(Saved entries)
■ ■ ■ ■ ■

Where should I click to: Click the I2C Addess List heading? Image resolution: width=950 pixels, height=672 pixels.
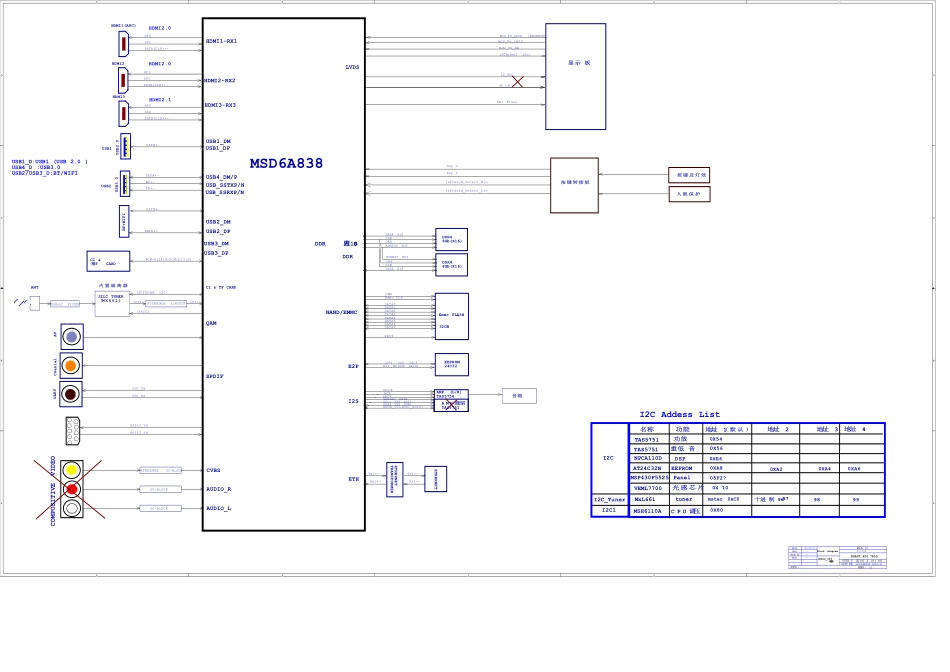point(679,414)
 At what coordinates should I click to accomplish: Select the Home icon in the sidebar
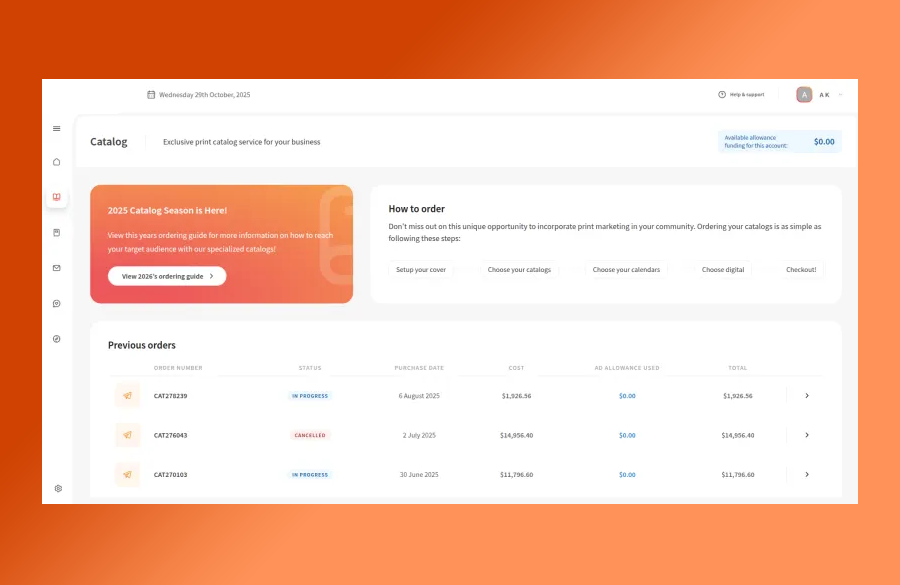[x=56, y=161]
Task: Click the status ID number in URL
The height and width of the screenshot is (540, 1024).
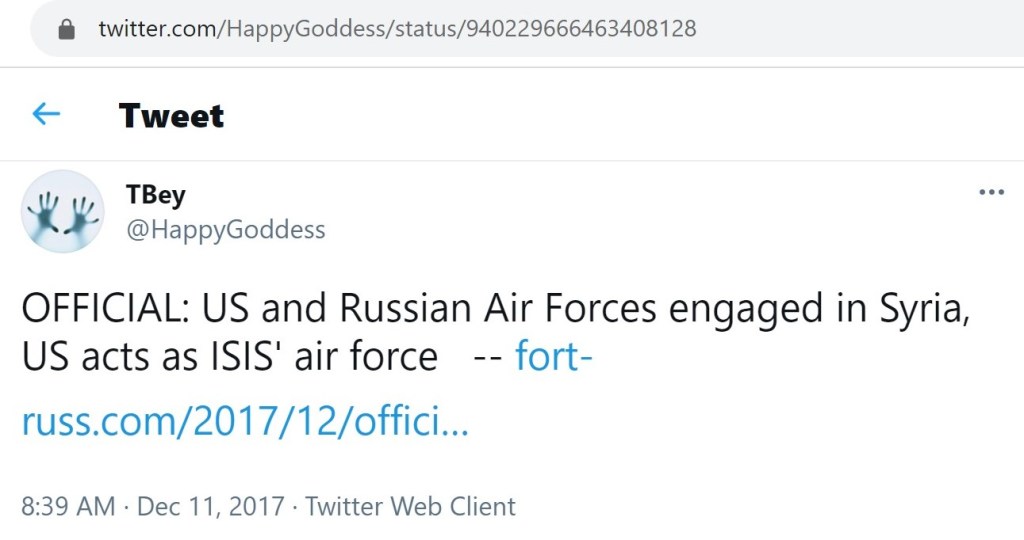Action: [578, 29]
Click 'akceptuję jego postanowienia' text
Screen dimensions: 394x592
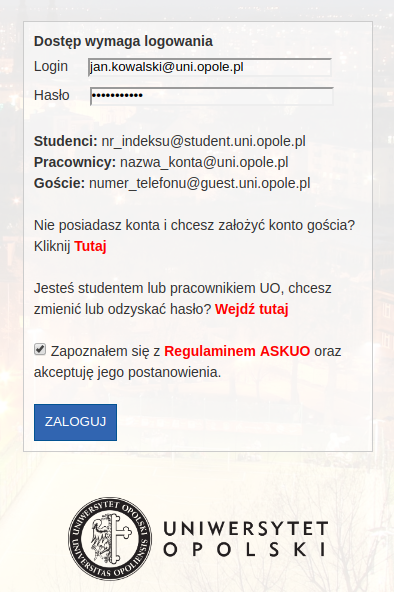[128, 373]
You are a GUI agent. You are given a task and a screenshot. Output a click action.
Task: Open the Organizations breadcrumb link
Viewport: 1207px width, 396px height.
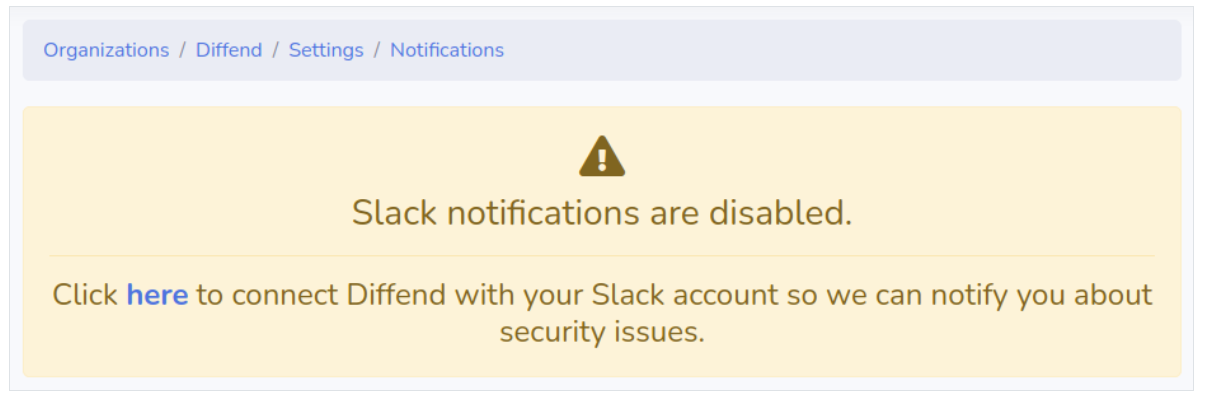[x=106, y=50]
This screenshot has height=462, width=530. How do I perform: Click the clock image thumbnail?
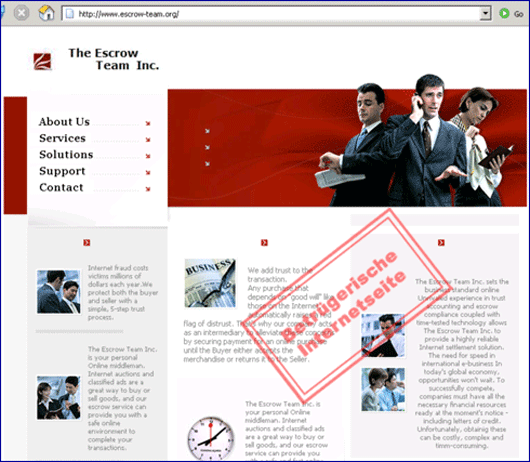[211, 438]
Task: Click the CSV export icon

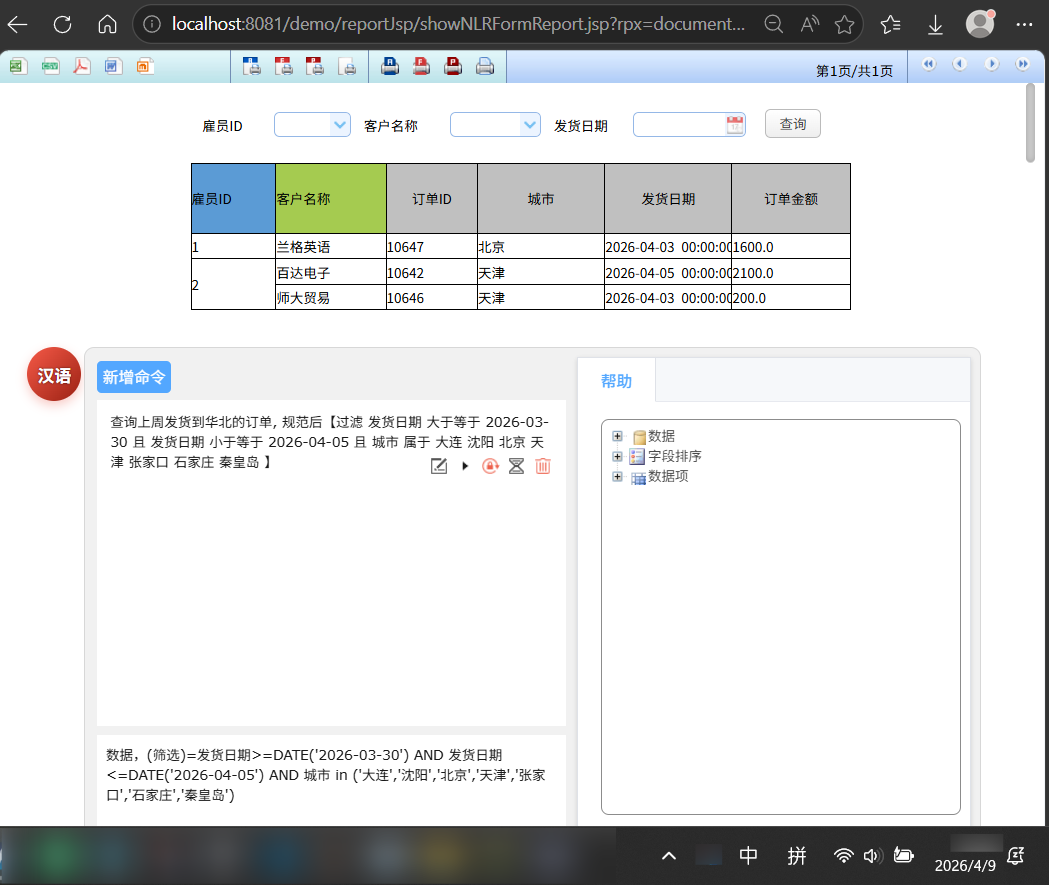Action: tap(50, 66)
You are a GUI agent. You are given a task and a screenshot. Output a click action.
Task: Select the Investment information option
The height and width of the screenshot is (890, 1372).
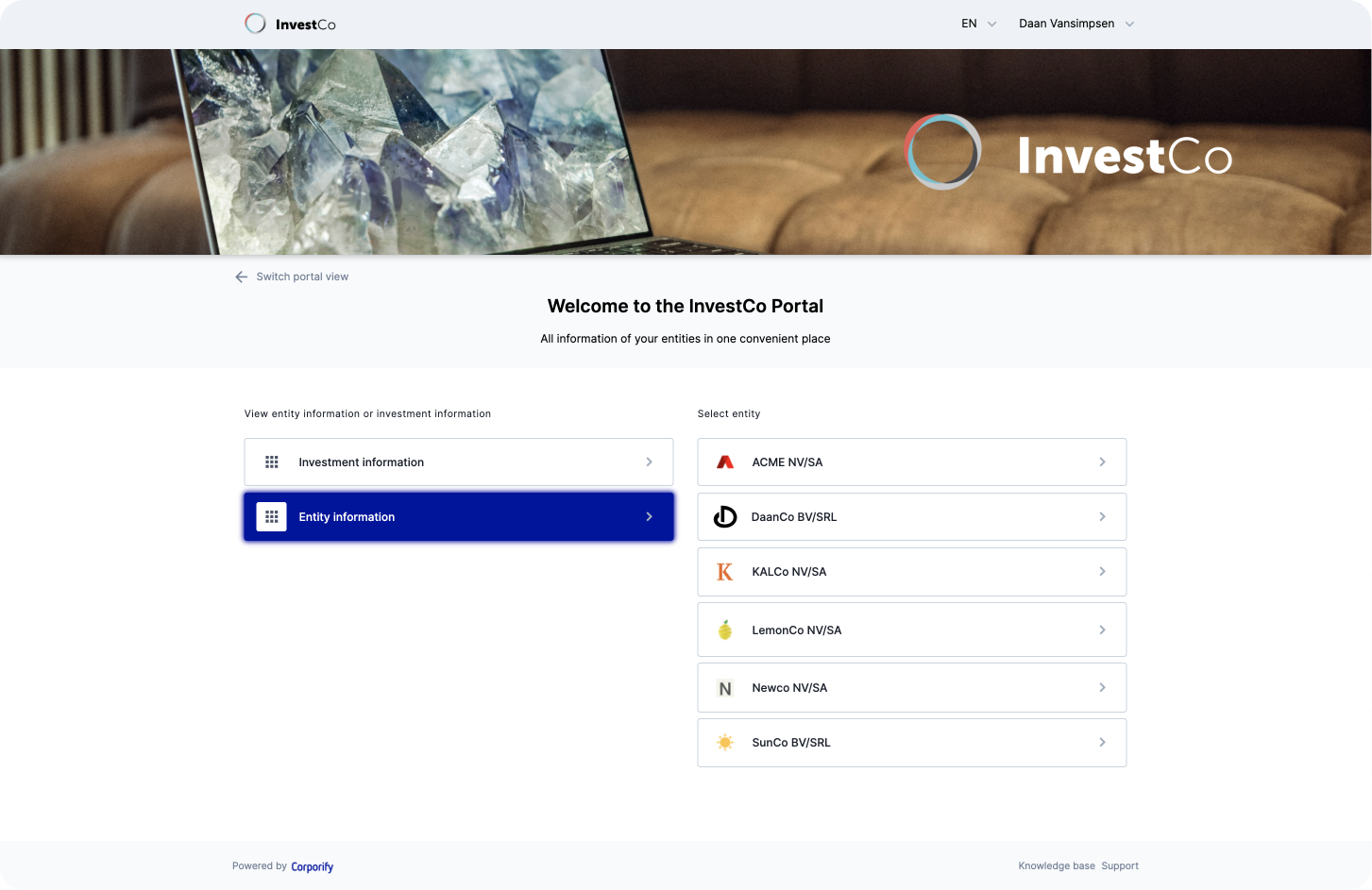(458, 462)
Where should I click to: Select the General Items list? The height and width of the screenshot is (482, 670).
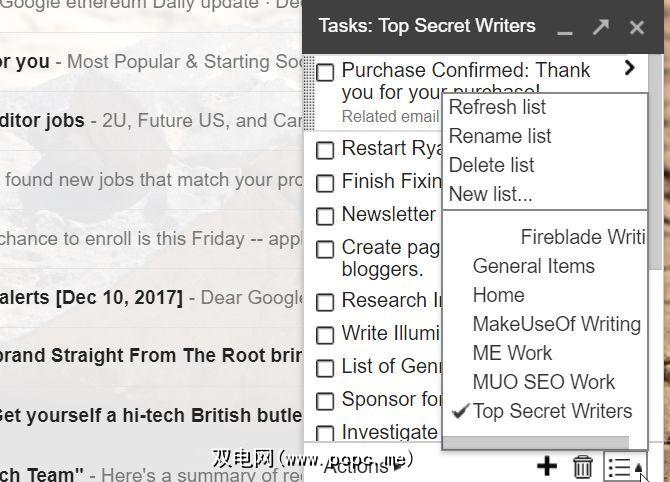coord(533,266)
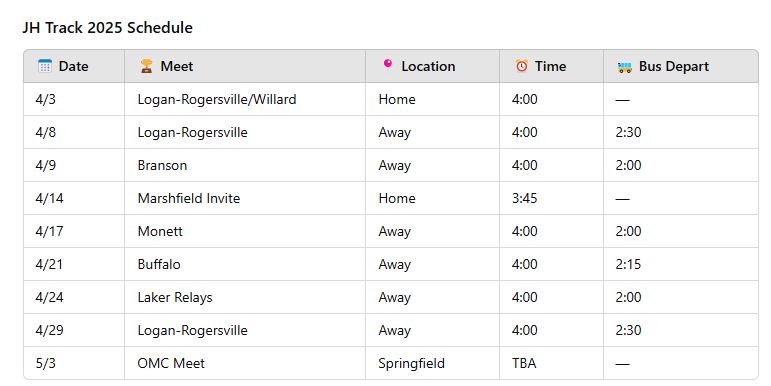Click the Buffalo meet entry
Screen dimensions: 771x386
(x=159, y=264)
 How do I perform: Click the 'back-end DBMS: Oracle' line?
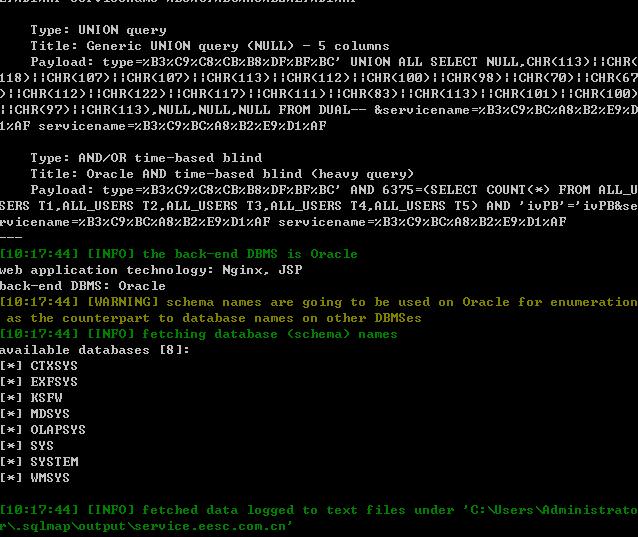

■ ■ ■ ■ ■

[Work task] The lines wanted run from the one with "Task: Click the CSV export icon" through the final line of the data; repeat them word for word and skip every picture.

[Result of this task]
Task: Click the CSV export icon

Action: tap(50, 66)
You are a GUI agent. You are given a task and a screenshot. Output a click action.
Task: Select the Investment information option
The height and width of the screenshot is (890, 1372).
(458, 462)
Where should I click to: Select the General Items list? The height and width of the screenshot is (482, 670).
coord(533,266)
Click the Buffalo meet entry
Screen dimensions: 771x386
(x=159, y=264)
 How do I perform: Click the 'back-end DBMS: Oracle' line?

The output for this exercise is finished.